Following concerns about the swine flue drug Tamiflu, red-faced health officials have been forced to issue a warning about the use of Terryflu: a recently-proclaimed miracle cure for the devastating man flu pandemic that is currently cutting swathes through Britain’s male population.
Taking a course of Terryflu, hailed by medical developers as the only effective way to combat man flu, slowly introduces female hormones into the male genetic makeup. This allows men to utilise the feminine ability to shrug off the disease’s debilitating symptoms such as a dry throat, runny nose and a general feeling of being a bit poorly, and continue uncomplaining about their daily business without feeling the need to have a bit of a sit down.
However since its general release six months ago, reports of unwanted side effects have become an almost daily occurrence. ‘Some weeks back I contracted man flu off some of the lads in the workshop,’ reported one sufferer. ‘Usually I’d take a few days off, complaining that I was feeling a bit achy, but my job was already under threat so I thought I’d take some Terryflu instead. Next thing you know I’m pouring scorn on the sufferings of my colleagues and being ostracised by them for being generally unsympathetic to their sneezing and feelings of slight fluey fatigue.’
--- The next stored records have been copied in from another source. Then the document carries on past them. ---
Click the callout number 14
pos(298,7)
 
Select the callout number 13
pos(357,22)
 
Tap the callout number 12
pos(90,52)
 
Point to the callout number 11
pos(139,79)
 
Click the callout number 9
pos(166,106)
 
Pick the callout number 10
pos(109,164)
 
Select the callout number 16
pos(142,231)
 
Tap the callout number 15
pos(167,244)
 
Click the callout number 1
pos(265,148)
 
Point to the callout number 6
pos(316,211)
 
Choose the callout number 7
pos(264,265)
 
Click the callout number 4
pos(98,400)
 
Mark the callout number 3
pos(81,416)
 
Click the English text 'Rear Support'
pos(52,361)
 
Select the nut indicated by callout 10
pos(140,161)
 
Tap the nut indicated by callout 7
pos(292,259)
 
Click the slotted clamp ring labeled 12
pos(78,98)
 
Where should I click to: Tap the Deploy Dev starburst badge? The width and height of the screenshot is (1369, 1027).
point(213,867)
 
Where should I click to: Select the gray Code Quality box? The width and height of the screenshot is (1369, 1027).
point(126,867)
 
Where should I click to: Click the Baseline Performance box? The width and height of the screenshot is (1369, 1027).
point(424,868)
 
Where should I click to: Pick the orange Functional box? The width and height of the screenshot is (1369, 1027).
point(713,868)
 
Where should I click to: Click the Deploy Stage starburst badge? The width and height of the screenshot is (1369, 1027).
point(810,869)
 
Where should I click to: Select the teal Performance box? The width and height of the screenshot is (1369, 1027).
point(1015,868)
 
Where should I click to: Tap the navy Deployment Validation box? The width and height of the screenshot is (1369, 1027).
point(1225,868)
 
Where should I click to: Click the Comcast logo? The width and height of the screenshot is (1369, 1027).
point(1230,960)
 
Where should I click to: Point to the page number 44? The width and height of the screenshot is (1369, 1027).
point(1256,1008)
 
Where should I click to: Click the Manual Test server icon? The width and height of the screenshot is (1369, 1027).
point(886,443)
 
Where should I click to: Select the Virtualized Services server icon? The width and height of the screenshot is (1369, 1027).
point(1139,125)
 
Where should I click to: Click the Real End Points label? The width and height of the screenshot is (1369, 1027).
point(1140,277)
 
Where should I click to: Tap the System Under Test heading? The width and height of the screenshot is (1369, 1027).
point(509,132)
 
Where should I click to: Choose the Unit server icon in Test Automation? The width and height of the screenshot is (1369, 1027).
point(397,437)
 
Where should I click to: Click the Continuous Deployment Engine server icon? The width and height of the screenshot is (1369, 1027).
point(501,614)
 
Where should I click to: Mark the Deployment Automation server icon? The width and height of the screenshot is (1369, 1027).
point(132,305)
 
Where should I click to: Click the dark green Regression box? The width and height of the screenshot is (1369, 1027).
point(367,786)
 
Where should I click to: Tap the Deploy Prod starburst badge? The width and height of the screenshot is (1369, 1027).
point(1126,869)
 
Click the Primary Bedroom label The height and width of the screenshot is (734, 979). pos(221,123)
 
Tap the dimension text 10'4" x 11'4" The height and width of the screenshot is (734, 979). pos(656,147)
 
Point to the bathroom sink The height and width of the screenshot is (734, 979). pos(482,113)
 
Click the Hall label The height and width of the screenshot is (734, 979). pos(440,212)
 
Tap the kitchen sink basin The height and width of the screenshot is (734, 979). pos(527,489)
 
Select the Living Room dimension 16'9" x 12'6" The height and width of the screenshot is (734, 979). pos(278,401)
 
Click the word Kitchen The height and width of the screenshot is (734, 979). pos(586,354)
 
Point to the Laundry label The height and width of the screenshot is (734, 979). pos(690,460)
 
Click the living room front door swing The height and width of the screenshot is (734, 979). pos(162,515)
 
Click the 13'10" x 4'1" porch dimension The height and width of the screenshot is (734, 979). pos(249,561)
Another Terryflu user told of a similar, if more harrowing experience: ‘My father had already disowned me for mocking is inability to help with the housework due to man flu, but worse was to come. I suddenly found myself strangely affected every time Daniel Craig appeared on TV – when he came out of the sea wearing tight trunks in Casino Royale I had to rush to the toilet – I think I’d rather run the risk of feeling slightly ‘bleh’ than go through that again!’
Millions of Terryflu packets are being hurriedly recalled in an effort to stop these side effects, in a nationwide operation on a scale not seen since the Spanish flu vaccine panic of 1919, when hundreds of foreign waiters on the English Riviera suddenly stopped bumbling and became an effective and efficient workforce.